The Music Club

Best music 2011: Bon Iver, Florence Welch, Beyoncé.

Is the worst poet in the history of pop music the guy from Bon Iver?

Bon Iver singer Justin Vernon
Bon Iver singer Justin Vernon

Photo by Simon Appelblad

Jonah, Ann, Nitsuh, Carl,

I’d planned to spend some time this entry taking a whack at Bon Iver, but Carl has done the dirty work for me. I’ll simply second what Carl said: Justin Vernon can obviously make pretty sounds, but his marble-mouthed singing, and the drooping-wet-sock formlessness of his songs, are maddening. As for the lyrics, they’re gibberish:

Christmas night, it clutched the light, the hallow bright
above my brother, I and tangled spines
we smoked the screen to make it what it was to be
now to know it in my memory:

… and at once I knew I was not magnificent
high above the highway aisle
(jagged vacance, thick with ice)
I could see for miles, miles, miles

When I hear that song—and I do, most mornings, at my local espresso joint—I wonder: Is Vernon the worst poetaster in the history of popular music? Is he simply incapable of writing a lyric that makes sense—that tells a story, conveys a recognizable human emotion, in English or Elvish or any other language?

Maybe, but you have to hand it to the guy: He’s gobbeldygooked his way to glory. I don’t understand, though, how critics can give Vernon a pass—can fail to demand a semblance of meaning from songs delivered with such shuddering self-importance. Not everyone can be Jay-Z or Rhymin’ Simon. But at a certain point we need to stick up for the Five Ws, or we may as well curl up with a Windham Hill box set and call it a day. I get why Pitchfork would reward this jivecomprehensible lyrics: so bourgeois—but I hope the Grammy voters don’t give make the same mistake.

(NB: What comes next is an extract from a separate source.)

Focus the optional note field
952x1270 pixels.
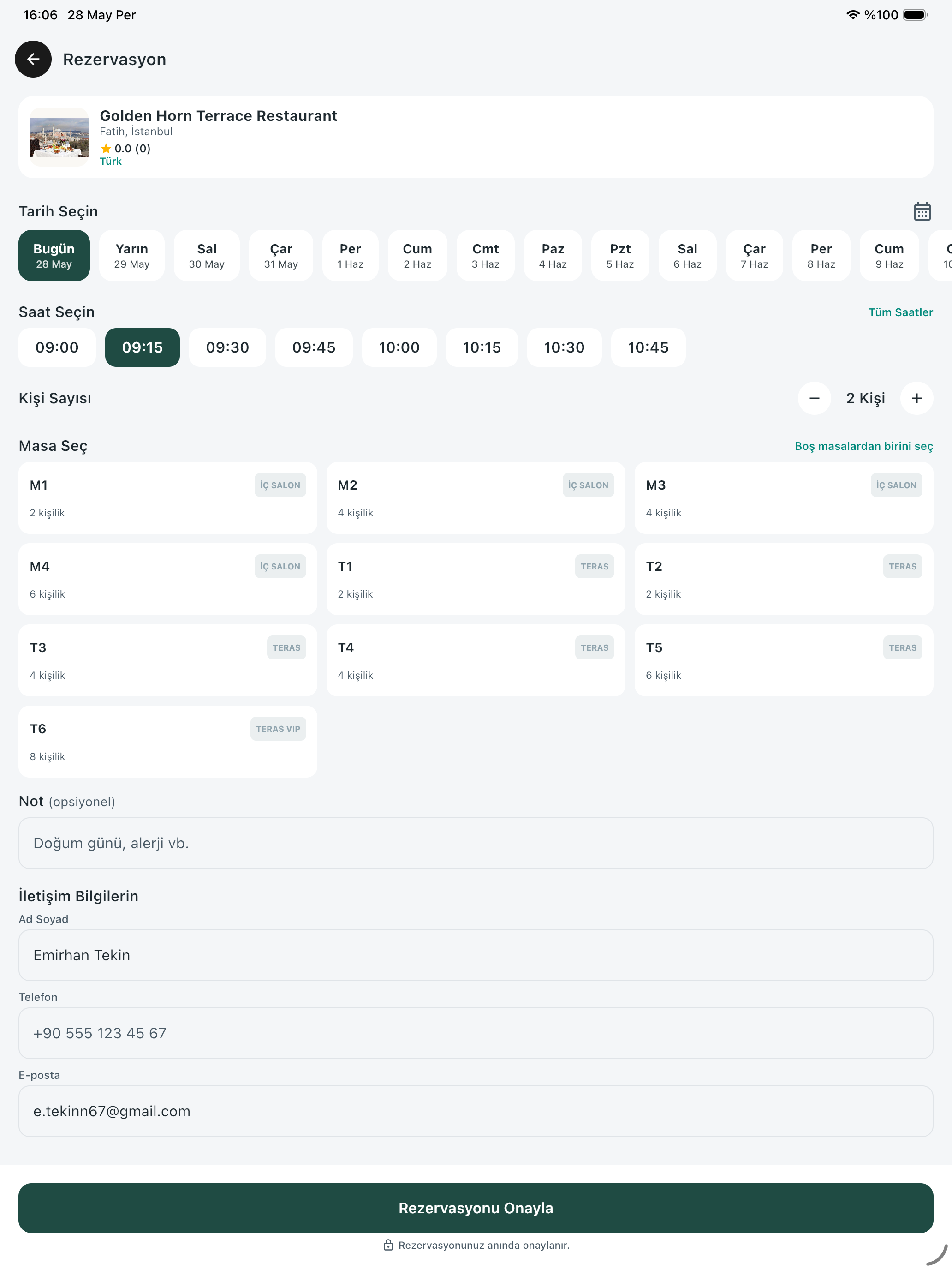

Actually, I’m pretty sure Adele will run the table at the Grammys. Ann makes a good case for Adele’s virtues, musical and otherwise, but I think 21 hews to retro-soul boilerplate more than Ann admits; I found it a predictable exercise in style. When it comes to leather-lunged young Englishwomen, I’m partial to Florence Welch, whose lashing rock-gospel anthems feel fresher, grander, more goofily unhinged than Adele’s. Welch has some Bono in her: the shameless ambition to tackle the big stuff—sex and death, God and the devil—and tunes that can turn the ridiculous into the sublime. Listen to “Leave My Body,” where she roars out a vision of transcendence through physical and spiritual surrender: “I’m gonna leave my body/ (Moving up to higher ground)/ I’m gonna lose my mind.” Welch also had the year’s best dress.

While we’re on the subject of lionesses: a quick word about Beyoncé’s 4, which seems to me an exception to Carl’s complaints about chart-pop. (“Current pop … seems to ramble sloppily, all text-message chatty—a side effect of persona dominating nearly every other tool in the box.”) 4 is a meticulously made, musically idiosyncratic album about, of all things, conjugal contentment. There’s no mistaking the force and originality of Beyoncé’s music. (The M.I.A.-manqué “Run the World (Girls)” aside, 4 doesn’t sound like anything else out there. No 4/4 Eurothump here!) But her politics are often overlooked.

Beyoncé tosses out so many messages, it can be hard to get a grip on her meaning: In “Countdown” she’s simultaneously Roberta Flack (“Oh, killing me softly”), Betty Draper (“All up in the kitchen in my heels, dinnertime”), and Kali, Giver and Destroyer of Life. But for a decade and a half, Beyoncé has represented African-American women’s anger and power like no one else in popular culture. And today she’s one half of a historically unprecedented showbiz partnership—a demonstrably egalitarian black royal couple rivaled only by the duo in the White House. There’s a lot more to Beyoncé’s swagged-out happy-marriage anthems than first meets the ear.

There’s so much more I’d hoped to get to: the Pistol Annies, whose album sounds better to me every day, and a few words in praise of old fogies (the Beastie Boys) and older fogies (Nick Lowe and Paul Simon). I also wanted to float a Grand Unified Theory of Swagger-Jagger, in partial answer to Ann’s plaintive whither rawk? query. But the day grows short, and 2012 is revving up. We’ve already got a new Gaga single to reckon with. So I’ll stop here and pass the baton to Jonah.

See you here next year. Or at the Van Halen reunion show. Whichever comes first.